### Exercise requirements
Restate the data below word for word, and let no image into your version.

### Supplied material
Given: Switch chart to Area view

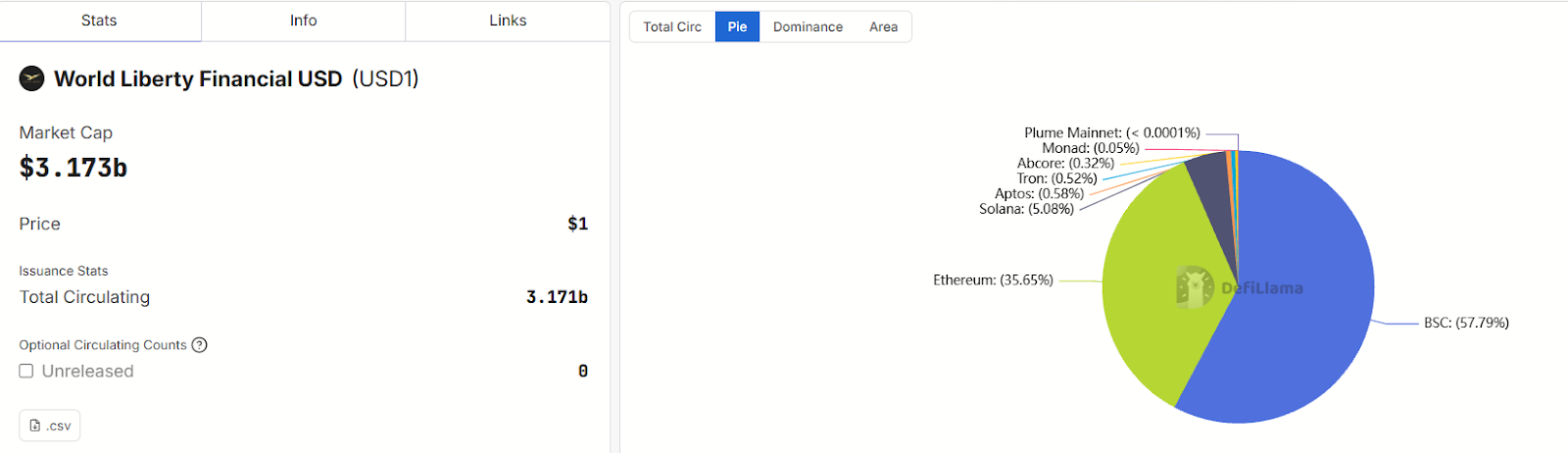Looking at the screenshot, I should (883, 26).
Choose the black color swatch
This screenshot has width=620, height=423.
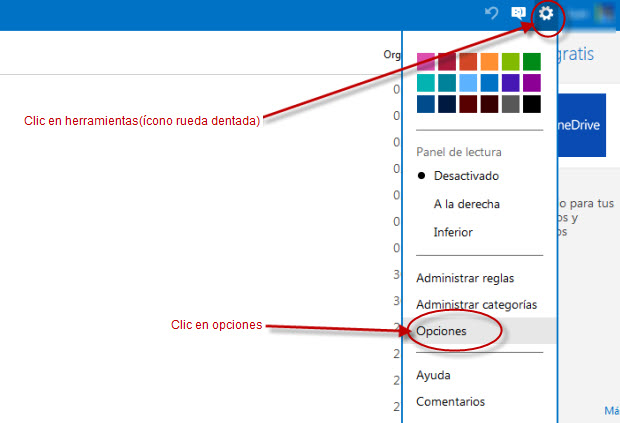[x=531, y=103]
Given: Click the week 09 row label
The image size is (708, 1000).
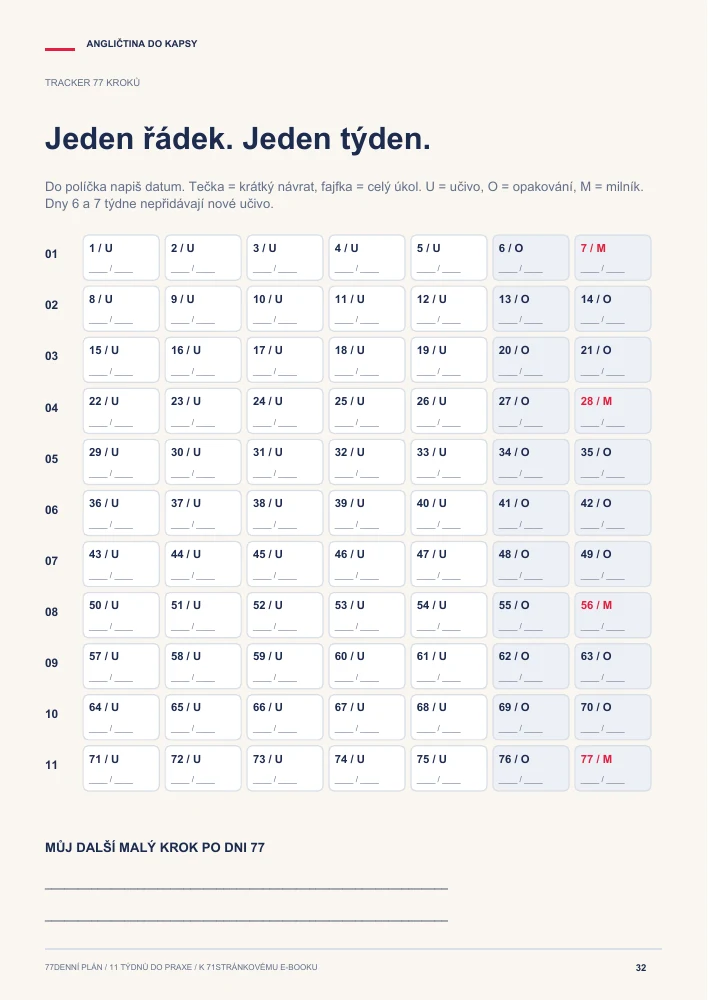Looking at the screenshot, I should point(52,663).
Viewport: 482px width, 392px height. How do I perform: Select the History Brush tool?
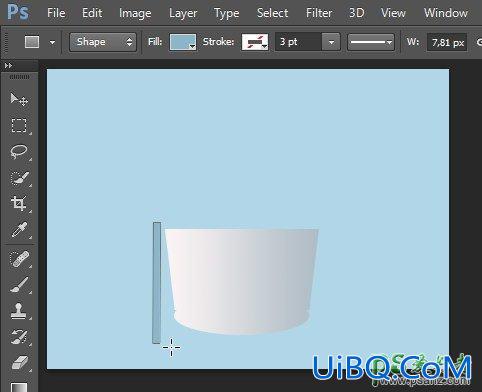19,337
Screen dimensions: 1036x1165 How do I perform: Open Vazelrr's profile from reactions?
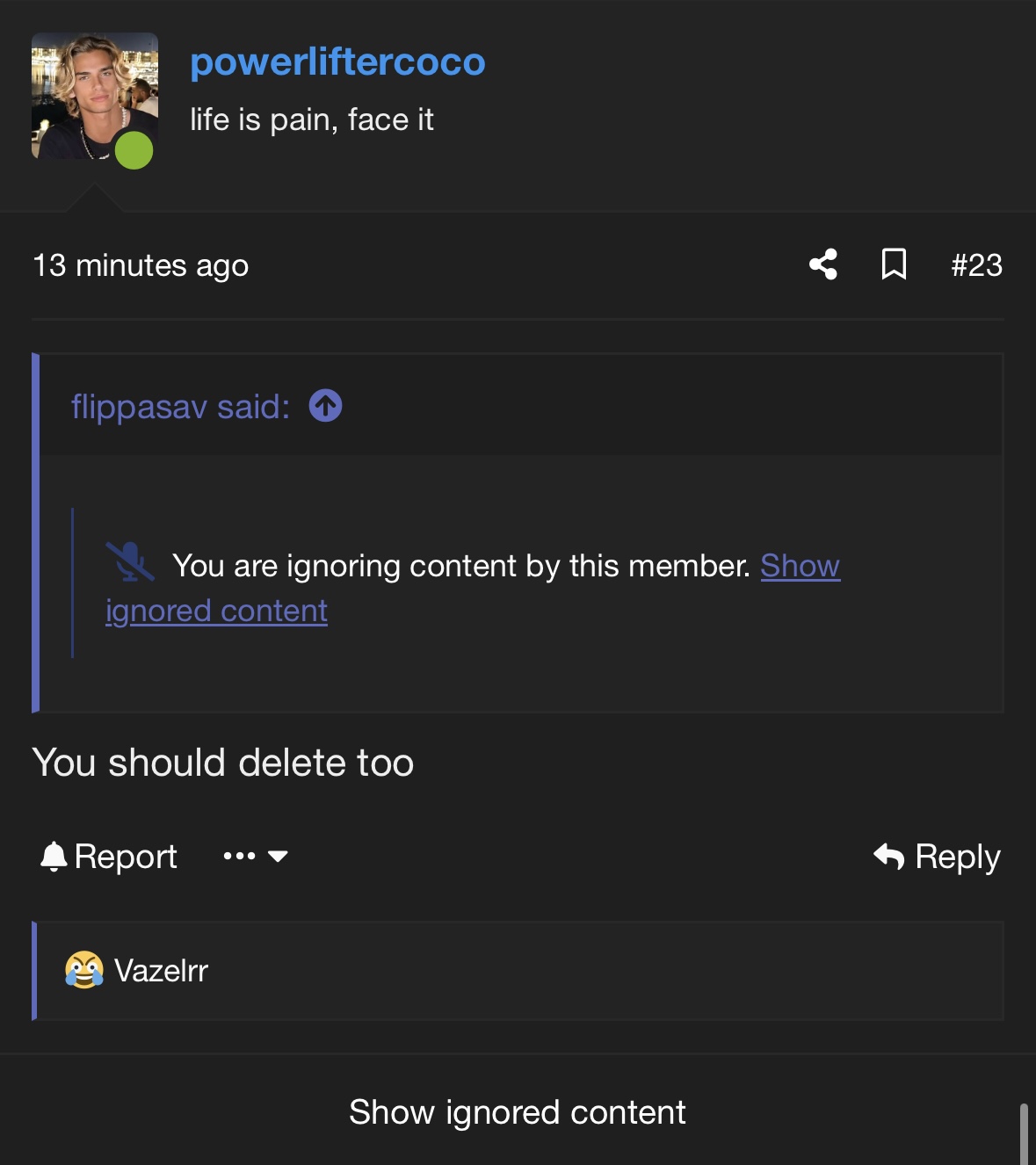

### Answer box
Given: Switch chart to Area view

Looking at the screenshot, I should (883, 26).
Choose the black color swatch
This screenshot has width=620, height=423.
[x=531, y=103]
Given: Click the week 09 row label
The image size is (708, 1000).
Looking at the screenshot, I should point(52,663).
Viewport: 482px width, 392px height. How do I perform: Select the History Brush tool?
19,337
Screen dimensions: 1036x1165 How do I perform: Open Vazelrr's profile from reactions?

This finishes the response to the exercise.